15 : DONT CROSS THE STREAMS!
25 Mar 2022In this weeks episode we're talking about Streams. We can never remember which one to use or if we need to always create a Stream and then use a StreamReader/StreamWriter, or can we use the static File.IO methods? Hopefully this will clear up some of our confusion.
Andy: There’s something I forgot to tell you. Don’t cross the streams.
Rowan: Why?
Andy: It would be bad.
Rowan: I’m fuzzy on the whole good/bad thing. What do you mean “bad”?
Andy: Try to imagine all life as you know it stopping instantaneously and every molecule in your body exploding at the speed of light.

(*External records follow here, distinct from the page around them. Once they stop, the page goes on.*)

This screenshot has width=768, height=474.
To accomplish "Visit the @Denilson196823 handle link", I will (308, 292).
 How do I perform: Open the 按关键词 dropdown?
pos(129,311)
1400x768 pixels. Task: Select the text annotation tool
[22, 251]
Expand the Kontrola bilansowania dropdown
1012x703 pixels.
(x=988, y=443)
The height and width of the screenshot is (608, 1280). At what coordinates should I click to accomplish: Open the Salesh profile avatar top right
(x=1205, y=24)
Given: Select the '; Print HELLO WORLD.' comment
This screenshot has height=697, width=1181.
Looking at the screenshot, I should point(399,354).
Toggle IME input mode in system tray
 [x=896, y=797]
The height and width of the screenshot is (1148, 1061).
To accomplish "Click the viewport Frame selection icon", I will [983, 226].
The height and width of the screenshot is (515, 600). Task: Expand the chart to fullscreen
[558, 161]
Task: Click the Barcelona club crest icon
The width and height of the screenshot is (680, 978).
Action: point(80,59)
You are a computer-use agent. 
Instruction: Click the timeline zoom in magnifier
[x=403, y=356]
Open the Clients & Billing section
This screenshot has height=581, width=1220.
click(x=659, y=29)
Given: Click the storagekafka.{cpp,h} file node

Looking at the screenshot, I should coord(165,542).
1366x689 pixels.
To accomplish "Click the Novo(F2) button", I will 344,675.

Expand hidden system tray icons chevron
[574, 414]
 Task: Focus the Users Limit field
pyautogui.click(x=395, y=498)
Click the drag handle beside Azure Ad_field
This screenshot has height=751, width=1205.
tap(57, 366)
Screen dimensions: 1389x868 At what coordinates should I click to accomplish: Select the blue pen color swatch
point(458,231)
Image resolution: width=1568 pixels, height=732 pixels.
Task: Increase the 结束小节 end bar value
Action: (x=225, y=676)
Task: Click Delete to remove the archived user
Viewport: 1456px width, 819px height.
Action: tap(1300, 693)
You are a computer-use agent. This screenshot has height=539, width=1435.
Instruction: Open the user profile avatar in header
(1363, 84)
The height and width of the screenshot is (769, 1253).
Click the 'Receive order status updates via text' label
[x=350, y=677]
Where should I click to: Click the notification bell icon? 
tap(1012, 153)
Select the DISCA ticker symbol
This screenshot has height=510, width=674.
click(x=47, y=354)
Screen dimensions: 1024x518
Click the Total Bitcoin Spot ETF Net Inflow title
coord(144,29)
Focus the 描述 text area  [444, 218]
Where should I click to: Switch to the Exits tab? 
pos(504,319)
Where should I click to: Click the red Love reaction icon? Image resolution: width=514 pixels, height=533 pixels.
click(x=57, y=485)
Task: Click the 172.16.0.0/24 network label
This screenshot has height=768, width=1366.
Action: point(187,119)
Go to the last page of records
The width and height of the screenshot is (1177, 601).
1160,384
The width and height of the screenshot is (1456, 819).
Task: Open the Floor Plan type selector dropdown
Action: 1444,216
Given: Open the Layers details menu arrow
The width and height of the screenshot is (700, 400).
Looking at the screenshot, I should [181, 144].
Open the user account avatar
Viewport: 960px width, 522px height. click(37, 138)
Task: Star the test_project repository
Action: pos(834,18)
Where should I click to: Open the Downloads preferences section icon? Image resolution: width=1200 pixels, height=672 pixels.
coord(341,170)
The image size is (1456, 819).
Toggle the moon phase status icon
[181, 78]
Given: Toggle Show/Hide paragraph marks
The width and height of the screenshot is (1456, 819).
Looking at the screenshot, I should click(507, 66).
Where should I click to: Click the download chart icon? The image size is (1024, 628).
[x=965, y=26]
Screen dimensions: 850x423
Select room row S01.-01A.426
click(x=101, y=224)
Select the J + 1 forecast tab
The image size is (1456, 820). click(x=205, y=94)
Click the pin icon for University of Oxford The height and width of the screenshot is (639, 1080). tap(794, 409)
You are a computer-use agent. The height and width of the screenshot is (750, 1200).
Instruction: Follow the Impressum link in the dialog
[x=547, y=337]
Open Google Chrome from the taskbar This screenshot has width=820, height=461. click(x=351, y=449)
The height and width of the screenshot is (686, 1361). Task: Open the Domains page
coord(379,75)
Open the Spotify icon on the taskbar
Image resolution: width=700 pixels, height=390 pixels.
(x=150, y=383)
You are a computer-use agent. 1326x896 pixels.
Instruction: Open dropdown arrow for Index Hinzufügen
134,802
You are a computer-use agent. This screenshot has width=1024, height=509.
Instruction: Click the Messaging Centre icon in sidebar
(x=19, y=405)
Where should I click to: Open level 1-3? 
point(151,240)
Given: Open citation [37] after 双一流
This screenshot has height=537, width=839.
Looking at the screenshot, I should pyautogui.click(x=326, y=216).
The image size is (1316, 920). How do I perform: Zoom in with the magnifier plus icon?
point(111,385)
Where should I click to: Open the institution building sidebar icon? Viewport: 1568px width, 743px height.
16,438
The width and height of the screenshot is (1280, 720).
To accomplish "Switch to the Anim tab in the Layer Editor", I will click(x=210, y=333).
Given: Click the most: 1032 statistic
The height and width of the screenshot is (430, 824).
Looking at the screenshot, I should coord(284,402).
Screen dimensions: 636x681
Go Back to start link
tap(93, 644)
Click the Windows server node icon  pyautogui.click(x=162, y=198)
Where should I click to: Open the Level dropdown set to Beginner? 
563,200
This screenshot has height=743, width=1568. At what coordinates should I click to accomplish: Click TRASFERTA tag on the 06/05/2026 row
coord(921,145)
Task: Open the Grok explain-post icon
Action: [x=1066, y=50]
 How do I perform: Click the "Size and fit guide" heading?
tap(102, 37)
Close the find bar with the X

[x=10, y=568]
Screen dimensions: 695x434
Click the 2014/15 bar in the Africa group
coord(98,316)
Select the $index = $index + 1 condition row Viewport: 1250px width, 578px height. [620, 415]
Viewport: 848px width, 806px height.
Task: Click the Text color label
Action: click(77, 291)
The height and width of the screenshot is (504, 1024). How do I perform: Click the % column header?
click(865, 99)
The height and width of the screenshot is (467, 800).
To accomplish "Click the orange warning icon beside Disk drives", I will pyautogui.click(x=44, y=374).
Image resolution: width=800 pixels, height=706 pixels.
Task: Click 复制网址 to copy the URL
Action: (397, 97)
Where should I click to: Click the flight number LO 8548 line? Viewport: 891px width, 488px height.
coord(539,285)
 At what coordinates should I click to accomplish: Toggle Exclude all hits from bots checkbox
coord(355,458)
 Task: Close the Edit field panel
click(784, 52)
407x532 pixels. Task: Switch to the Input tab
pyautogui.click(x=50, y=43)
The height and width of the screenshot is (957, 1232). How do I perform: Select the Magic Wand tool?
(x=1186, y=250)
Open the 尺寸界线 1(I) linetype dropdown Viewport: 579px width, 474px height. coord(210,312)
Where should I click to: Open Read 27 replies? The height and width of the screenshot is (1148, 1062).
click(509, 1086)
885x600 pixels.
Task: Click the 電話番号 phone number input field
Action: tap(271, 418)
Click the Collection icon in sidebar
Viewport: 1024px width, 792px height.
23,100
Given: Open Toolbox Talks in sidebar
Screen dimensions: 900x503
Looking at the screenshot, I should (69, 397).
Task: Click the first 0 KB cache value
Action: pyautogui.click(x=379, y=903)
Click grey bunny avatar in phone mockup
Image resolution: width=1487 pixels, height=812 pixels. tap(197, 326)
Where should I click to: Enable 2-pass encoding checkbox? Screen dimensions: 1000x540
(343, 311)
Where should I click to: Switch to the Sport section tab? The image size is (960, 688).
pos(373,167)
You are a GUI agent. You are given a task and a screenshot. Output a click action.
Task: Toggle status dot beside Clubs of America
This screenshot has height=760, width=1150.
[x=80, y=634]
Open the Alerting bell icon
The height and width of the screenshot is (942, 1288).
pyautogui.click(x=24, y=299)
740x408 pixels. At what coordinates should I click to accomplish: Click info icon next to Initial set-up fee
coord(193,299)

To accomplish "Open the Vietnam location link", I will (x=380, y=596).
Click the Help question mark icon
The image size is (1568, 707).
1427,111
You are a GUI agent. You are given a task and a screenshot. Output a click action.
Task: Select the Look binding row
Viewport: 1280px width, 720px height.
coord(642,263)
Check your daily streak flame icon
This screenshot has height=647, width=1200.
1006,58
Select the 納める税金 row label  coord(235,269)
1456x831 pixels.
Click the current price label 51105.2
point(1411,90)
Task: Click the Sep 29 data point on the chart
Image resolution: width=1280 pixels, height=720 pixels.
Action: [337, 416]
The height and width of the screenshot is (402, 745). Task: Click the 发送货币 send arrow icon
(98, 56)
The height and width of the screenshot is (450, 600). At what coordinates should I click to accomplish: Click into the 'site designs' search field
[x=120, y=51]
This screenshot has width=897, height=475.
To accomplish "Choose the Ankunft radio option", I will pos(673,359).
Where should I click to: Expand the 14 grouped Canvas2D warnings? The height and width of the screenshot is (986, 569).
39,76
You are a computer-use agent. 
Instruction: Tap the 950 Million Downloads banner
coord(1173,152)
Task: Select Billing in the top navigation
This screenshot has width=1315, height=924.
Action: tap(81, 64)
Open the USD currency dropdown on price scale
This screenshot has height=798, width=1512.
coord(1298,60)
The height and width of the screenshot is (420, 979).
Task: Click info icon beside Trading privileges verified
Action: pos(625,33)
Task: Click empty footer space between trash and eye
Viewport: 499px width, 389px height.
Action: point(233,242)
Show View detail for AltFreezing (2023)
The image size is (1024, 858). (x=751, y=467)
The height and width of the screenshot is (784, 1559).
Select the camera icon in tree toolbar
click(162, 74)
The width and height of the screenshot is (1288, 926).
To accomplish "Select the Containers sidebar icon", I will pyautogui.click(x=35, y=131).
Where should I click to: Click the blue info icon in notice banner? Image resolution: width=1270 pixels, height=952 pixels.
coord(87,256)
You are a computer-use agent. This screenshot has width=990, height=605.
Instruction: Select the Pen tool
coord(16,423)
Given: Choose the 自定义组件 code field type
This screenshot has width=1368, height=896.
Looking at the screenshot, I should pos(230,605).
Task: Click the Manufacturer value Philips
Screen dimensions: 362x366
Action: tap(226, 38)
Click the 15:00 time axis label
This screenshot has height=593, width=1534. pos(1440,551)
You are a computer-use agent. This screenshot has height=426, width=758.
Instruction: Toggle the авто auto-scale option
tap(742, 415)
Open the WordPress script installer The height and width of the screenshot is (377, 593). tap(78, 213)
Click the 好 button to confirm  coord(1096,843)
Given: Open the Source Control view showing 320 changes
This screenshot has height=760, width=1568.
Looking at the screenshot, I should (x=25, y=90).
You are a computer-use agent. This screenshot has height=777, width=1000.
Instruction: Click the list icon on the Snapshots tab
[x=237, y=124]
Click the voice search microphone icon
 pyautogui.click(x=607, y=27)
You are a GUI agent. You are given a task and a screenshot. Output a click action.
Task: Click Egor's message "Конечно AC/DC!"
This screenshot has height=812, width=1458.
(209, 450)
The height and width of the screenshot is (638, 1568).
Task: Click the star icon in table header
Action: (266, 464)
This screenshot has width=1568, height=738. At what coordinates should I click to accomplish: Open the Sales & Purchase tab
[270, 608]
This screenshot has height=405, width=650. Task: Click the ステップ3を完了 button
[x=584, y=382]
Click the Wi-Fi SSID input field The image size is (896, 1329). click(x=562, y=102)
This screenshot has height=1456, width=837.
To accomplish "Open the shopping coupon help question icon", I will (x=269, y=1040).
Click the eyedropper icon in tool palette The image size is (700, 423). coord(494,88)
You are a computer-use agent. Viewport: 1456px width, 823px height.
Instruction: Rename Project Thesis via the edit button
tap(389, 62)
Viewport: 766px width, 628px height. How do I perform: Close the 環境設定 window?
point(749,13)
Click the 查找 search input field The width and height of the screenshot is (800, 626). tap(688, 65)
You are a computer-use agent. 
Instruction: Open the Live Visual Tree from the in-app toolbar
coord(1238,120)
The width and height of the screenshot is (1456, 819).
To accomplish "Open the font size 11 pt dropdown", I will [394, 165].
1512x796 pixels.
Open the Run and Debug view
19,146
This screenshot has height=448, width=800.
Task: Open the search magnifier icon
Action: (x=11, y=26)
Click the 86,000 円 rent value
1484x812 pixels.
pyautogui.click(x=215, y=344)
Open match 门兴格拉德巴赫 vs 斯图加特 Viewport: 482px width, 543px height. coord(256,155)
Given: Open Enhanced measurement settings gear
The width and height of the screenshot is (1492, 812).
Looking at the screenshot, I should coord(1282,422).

Andy: Total protonic reversal.
Rowan: That’s bad. Okay. Alright, important safety tip, thanks Andy.
Random fact
- The original title was Ghost Smashers.
- Director Ivan Reitman made a couple of unorthodox appearances in the movie
-
- For the "pigging out" noises of Slimer pigging out on a pile of food before he slimes Peter Venkman (Bill Murray’s character)
-
- Reitman’s naturally deep voice also proved perfect for the moment when Dana becomes possessed and says “There is no Dana, only Zuul,”
- Bill Murray replies with “What a lovely singing voice you must have” 😂
Introduction
A stream is used to transfer data (read/write) from/to a wide range of source/destinations.
So when you say streams, do you also mean things like Reactive Extensions (linq over events), or IAsyncEnumerable or are we talking about the low level, bit level access?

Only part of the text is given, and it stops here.